Why should you only eat locally? Besides environmental impact, MacKinnon says there are many reasons, including getting to know local growers, sustaining your local economy and even just because the food tastes so good.

"I think that it started out as an environmental issue, and now I just keep eating locally because the food quality is so much better," MacKinnon says.

Kogut agrees, adding that you get more nutrition out of your vegetables if they come from nearby and are eaten when they're fresh.

And just because you're eating locally doesn't mean you can't have any meat.

"I was a vegetarian for many years, but for the process of eating locally, I started eating meat again. It depends on how your meat is being produced," MacKinnon says.

Both MacKinnon and Kogut agree that you need to make sure that the animals you eat are raised by sustainable practices. Kogut says that for meat and poultry, you need to make sure the animals are raised humanely, not industrially, and not given any antibiotics or artificial hormones. For fish, it's how it travels and also how it is raised.

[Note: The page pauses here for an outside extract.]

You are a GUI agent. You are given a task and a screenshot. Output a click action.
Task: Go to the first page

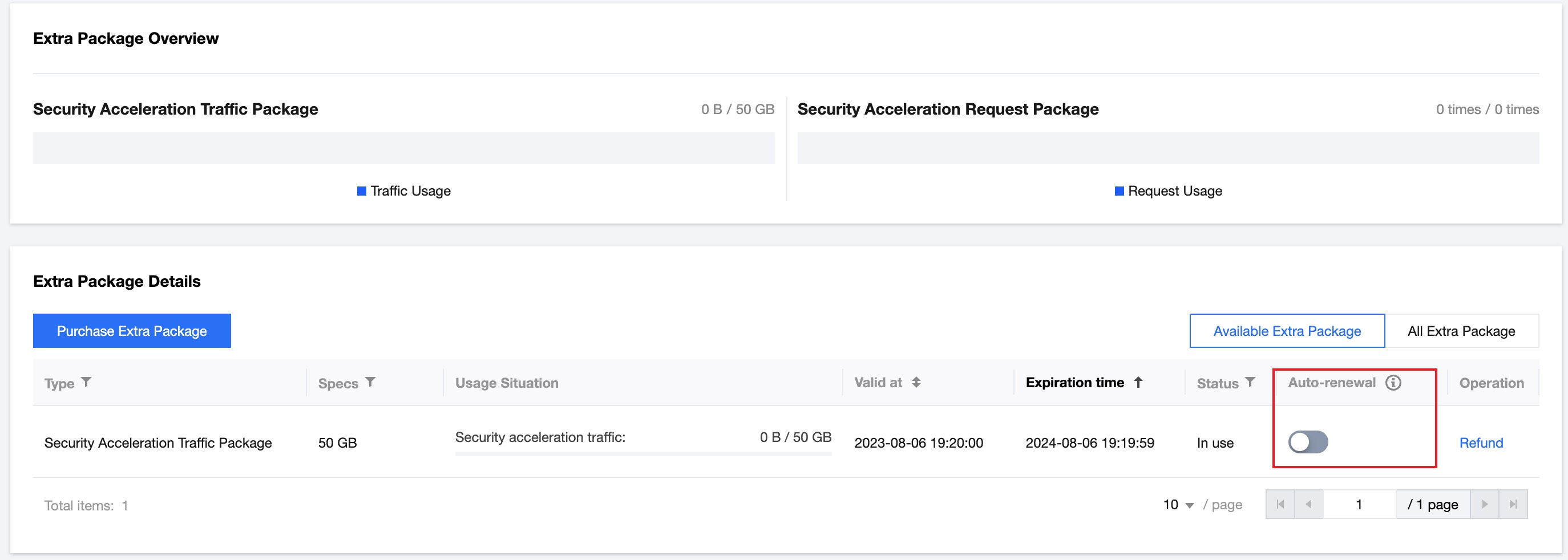(1280, 504)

One of the most important elements of eating sustainably is to make sure that all the items you purchase are seasonal. "We have been so accustomed in the past many years to be able to walk into a grocery store and buy any vegetable any time of the year," Kogut says. MacKinnon adds that many of the ingredients that people eat travel 1,500 miles to get to their plates, which doesn't help with your carbon footprint.

For the freshest vegetables, head out to your nearby farmers market for delicious goodies. They will feature quality produce and other ingredients, and all their vegetables will be seasonal to your local climate. Also, you will be able to discuss with the farmers about what grows when and develop relationships with them.

And if you really want to know where food comes from, it can be as easy as growing it yourself. Many chefs, such as Bravo's "Top Chef Masters" winner Rick Bayless, have been growing their gardens to make sure the best ingredients with the freshest flavors go into the dishes at their restaurants. MacKinnon says that when he and Smith were doing their one-year experiment, they grew food on the balcony of their apartment and found a community garden patch where they also could reap what they sowed.

For those who are worried that local eating may put dents in their wallets, MacKinnon says not to fret.

"What we have found is that it can take a little bit of adjustment about how to eat locally, but once you go through that, people find that they have been spending the same amount -- but eating better food -- or spending less than they ever have before," he says. "Local eating is not organic eating. It's not like paying a premium."

MacKinnon and Smith now are using 90 percent of their ingredients locally, and they feel fortunate to be able to enjoy food from near their home.

"We're often sitting at our table and looking at the food we're about to eat and feel like the luckiest people on earth," he says.